[SUPPLIED MATERIAL]:
◆ ◆ ◆

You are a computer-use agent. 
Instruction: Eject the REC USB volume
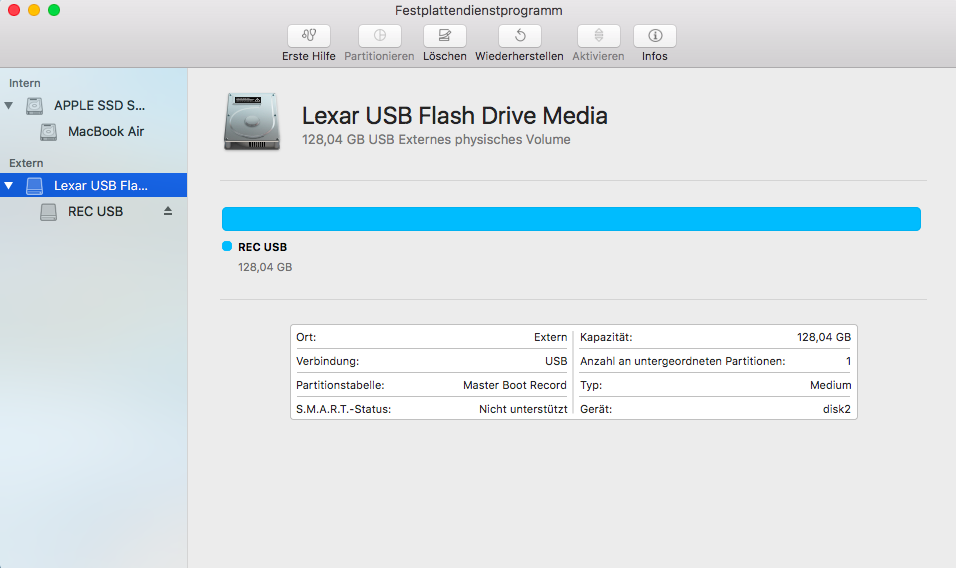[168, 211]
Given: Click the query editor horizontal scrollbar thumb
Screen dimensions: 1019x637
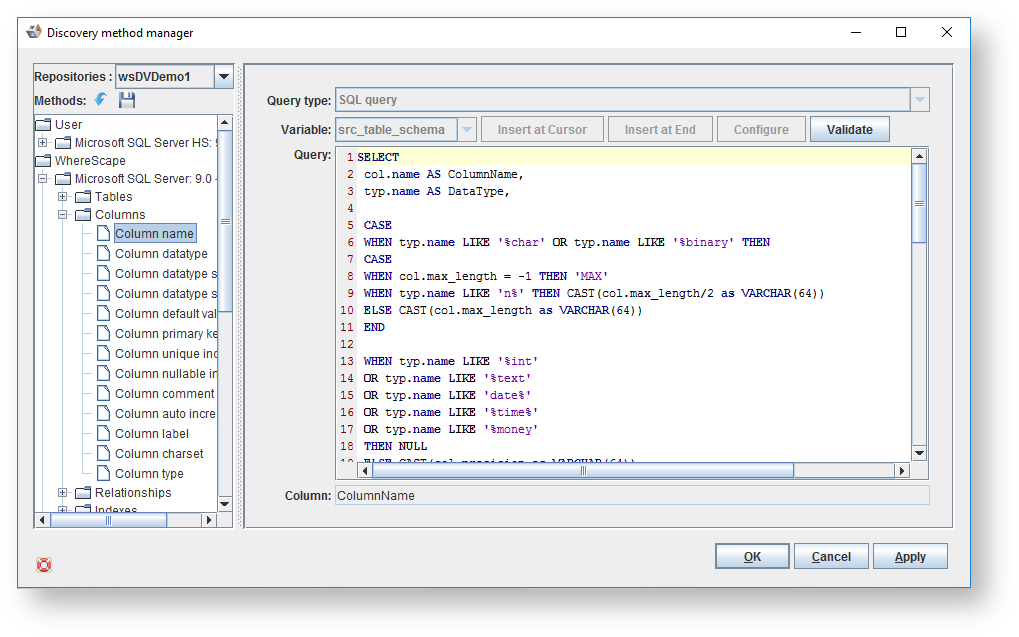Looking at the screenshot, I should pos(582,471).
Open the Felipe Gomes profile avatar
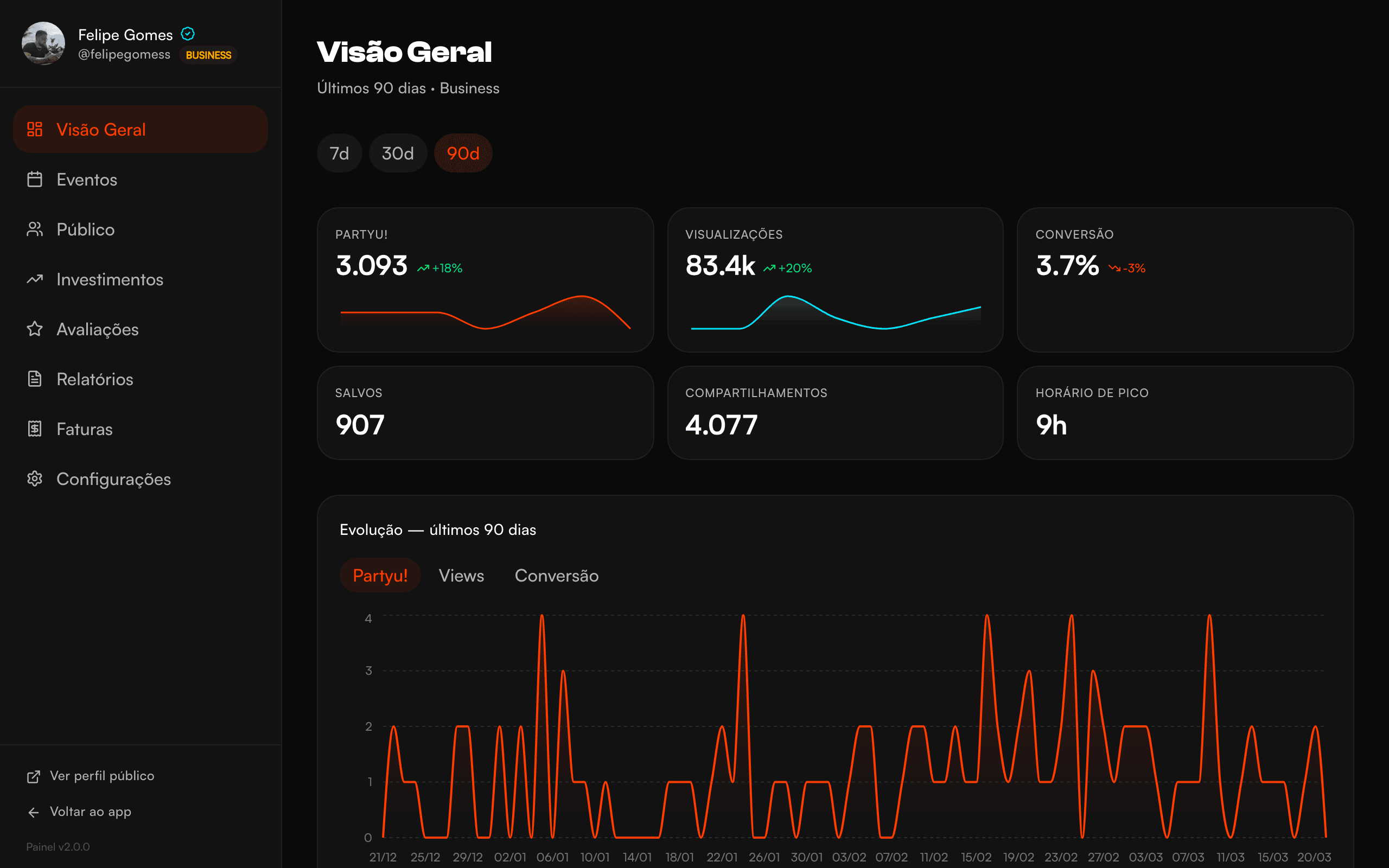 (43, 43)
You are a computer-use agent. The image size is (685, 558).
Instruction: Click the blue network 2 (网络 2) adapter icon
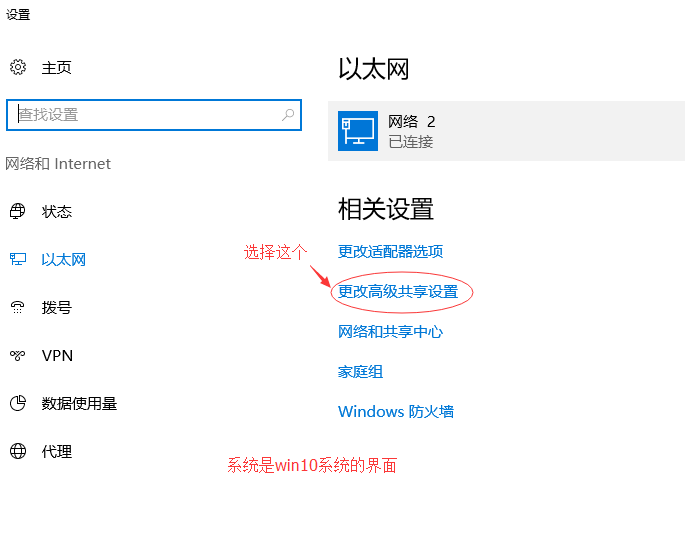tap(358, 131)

◆ ◆ ◆

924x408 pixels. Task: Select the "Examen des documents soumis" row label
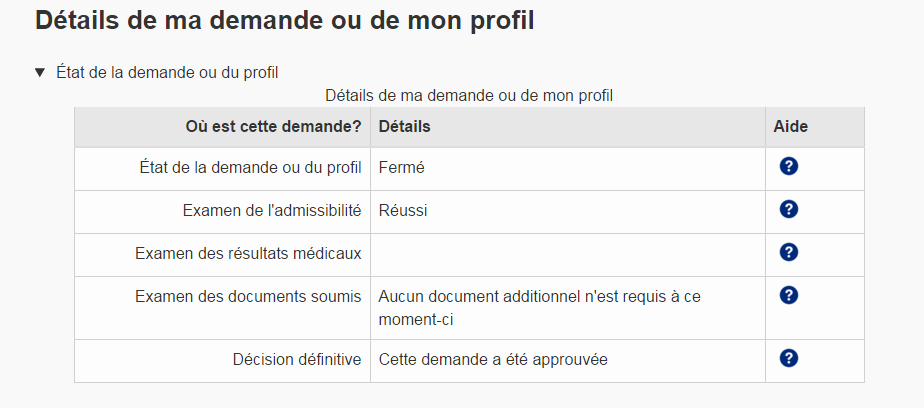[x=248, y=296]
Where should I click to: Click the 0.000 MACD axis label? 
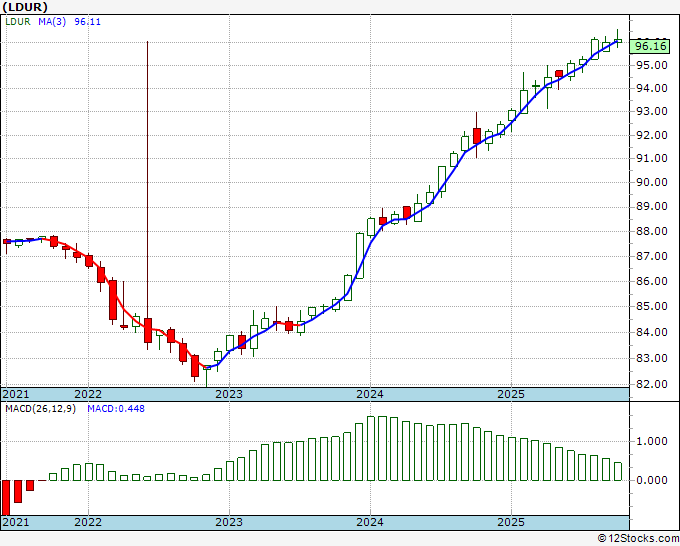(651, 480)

◆ ◆ ◆

[DESCRIPTION OF THE TASK]:
Locate every line in the records that contains the word "label", treating uppercase and lowercase as different, and copy each of those lines.

[FINAL ANSWER]:
924x408 pixels. Task: Select the "Examen des documents soumis" row label
Where should I click to: Click the 0.000 MACD axis label? 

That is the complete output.